NOW is the Time to Tell Congress: Do Not Take Food Stamps from Hungry People

Image result for food stamp protest


The U.S. House of Representatives has passed a house farm bill that includes major changes to the SNAP program, also known as food stamps, that would decrease the amount of assistance nutritionally challenged people receive, make it more difficult to maintain eligibility for the program and place restrictive requirements on those receiving the Supplemental Nutrition Assistance Program (SNAP) benefits.
            Last Thursday the Senate passed a different farm bill with far fewer restrictions on SNAP, which means the farm bill, including the SNAP program will likely go to a joint House-Senate Conference Committee, which will attempt to arrive at a compromise bill that would then have to pass both the House and the Senate.
Now is the time for interested supporters of the SNAP program to call their members of Congress, because provisions of the farm bill will begin to expire in September. This legislation includes subsidies and programs for farmers, and authorization for a number of rural and agricultural programs operated through the U.S. Department of Agriculture. The farm bill usually passes Congress with bipartisan support. 

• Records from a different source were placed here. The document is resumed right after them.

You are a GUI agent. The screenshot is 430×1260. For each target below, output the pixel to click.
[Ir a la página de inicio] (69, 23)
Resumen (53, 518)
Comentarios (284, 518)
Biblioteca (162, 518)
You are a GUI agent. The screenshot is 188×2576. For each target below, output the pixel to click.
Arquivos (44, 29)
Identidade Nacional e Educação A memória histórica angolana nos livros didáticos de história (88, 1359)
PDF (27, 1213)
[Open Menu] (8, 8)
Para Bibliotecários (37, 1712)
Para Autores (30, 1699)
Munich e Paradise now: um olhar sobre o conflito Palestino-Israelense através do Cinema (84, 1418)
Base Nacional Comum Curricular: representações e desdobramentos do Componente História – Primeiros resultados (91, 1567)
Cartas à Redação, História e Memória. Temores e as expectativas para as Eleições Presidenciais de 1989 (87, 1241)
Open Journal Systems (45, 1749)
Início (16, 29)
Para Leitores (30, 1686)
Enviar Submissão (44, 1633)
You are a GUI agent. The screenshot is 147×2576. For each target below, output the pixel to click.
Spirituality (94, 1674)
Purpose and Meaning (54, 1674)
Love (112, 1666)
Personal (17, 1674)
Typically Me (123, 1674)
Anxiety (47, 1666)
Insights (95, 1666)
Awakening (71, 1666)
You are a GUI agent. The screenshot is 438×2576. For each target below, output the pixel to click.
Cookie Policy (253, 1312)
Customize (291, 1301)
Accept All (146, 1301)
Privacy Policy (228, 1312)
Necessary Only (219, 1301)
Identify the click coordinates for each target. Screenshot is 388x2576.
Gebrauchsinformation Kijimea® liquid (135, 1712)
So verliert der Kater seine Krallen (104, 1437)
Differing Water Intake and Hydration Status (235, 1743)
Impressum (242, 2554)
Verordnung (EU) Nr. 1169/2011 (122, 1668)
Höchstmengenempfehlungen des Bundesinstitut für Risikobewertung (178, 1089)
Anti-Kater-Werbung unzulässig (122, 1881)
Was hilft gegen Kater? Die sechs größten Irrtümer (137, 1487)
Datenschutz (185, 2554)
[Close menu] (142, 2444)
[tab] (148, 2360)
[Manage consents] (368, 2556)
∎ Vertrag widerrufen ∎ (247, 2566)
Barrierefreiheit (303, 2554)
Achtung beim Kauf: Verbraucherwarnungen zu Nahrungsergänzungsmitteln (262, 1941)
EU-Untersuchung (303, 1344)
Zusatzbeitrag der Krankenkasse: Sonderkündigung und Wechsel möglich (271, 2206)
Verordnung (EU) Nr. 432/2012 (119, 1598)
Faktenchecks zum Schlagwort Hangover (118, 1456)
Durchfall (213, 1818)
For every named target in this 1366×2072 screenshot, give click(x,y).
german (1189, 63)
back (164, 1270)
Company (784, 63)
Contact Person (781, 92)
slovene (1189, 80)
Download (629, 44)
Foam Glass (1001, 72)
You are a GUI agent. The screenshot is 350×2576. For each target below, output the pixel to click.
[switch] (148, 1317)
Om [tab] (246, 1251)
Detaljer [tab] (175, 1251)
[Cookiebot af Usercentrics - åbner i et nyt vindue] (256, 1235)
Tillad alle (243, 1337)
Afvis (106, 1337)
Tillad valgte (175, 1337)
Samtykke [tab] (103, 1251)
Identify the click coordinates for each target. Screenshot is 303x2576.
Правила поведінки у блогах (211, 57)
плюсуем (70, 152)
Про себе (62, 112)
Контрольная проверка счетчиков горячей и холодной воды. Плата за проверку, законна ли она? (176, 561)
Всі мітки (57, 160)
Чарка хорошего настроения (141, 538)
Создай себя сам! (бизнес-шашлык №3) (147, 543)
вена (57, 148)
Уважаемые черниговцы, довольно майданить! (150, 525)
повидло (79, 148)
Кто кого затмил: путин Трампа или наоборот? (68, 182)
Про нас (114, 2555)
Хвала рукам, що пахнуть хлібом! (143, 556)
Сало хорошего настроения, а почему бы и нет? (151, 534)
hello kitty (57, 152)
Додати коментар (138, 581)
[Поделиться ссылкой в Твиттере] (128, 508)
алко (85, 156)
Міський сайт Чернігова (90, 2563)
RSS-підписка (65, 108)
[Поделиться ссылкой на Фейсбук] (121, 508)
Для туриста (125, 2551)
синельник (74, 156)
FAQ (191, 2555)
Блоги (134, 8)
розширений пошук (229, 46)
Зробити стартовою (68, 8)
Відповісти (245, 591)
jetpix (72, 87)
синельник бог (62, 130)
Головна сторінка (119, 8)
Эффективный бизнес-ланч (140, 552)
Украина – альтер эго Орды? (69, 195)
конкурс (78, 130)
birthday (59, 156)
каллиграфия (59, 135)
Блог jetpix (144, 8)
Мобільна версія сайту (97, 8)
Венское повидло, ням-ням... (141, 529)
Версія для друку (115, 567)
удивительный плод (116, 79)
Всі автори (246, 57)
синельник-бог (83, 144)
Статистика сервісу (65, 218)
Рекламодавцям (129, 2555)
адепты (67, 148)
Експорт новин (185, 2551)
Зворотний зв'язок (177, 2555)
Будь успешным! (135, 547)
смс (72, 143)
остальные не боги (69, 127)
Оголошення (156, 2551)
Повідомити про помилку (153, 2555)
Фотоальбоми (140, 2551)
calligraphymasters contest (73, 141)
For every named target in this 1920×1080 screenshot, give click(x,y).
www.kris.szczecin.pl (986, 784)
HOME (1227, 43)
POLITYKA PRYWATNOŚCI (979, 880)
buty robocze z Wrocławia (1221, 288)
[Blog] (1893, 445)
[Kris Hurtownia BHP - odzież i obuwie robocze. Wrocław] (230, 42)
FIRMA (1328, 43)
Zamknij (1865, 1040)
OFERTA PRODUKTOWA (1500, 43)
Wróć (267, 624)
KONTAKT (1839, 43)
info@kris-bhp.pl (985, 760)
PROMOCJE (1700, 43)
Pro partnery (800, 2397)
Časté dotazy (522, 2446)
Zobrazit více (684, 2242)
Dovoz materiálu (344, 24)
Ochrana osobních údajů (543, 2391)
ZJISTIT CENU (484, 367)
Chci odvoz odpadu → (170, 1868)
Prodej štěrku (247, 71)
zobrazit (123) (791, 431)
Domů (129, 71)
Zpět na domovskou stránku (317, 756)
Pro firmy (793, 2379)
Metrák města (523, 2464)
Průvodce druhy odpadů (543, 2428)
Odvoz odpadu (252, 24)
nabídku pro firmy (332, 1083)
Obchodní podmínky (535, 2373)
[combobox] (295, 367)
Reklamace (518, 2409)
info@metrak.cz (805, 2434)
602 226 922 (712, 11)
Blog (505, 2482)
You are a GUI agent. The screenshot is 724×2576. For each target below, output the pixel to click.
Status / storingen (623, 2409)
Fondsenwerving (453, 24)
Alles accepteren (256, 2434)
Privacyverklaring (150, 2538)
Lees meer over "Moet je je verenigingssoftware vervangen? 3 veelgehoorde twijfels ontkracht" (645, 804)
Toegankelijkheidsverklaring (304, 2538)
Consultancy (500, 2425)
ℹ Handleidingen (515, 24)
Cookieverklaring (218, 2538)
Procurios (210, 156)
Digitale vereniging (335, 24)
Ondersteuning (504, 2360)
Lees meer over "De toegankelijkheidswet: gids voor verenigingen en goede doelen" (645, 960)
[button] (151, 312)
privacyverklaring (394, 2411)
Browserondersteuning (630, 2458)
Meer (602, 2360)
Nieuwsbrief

            Some House members have called for SNAP food stamp cutbacks in light of the recent tax cuts bill, which effectively rolled back taxes mostly on high income individuals and corporations and has dramatically increased the deficit and the national debt. That rationale is ironic, however, in that the farm bill proposals include increases in some federal benefits for farmers and in several agriculture programs and the Agriculture Department’s farm trade programs. Both the House and Senate bills would increase support for the federal Conservation Reserve Program, which gives subsidies to farmers who allow idle land to remain out of production to support farm prices.
            Recent federal changes have already decreased monthly SNAP benefits to many Americans now eligible for food stamps, including SNAP recipients in New York. Any further SNAP benefit reductions, and any attempt to cut currently eligible recipients from the SNAP program, would be devastating to our clients and to the 2.8 million New York State SNAP recipients. Please take the time to call your Member of Congress and ask them to look out for this basic nutrition program for our neighbors in need. You can find out whom your members of Congress are, and connect to their offices, by calling 202-224-3121.
            The Center on Budget and Policy Priorities (CBPP) has released a study predicting enactment of the House version of the SNAP bill would knock more than 1 million low-income households - including well over 2 million people - off SNAP, on dramatically reduce their benefits. Many of these households are low-income working families with children.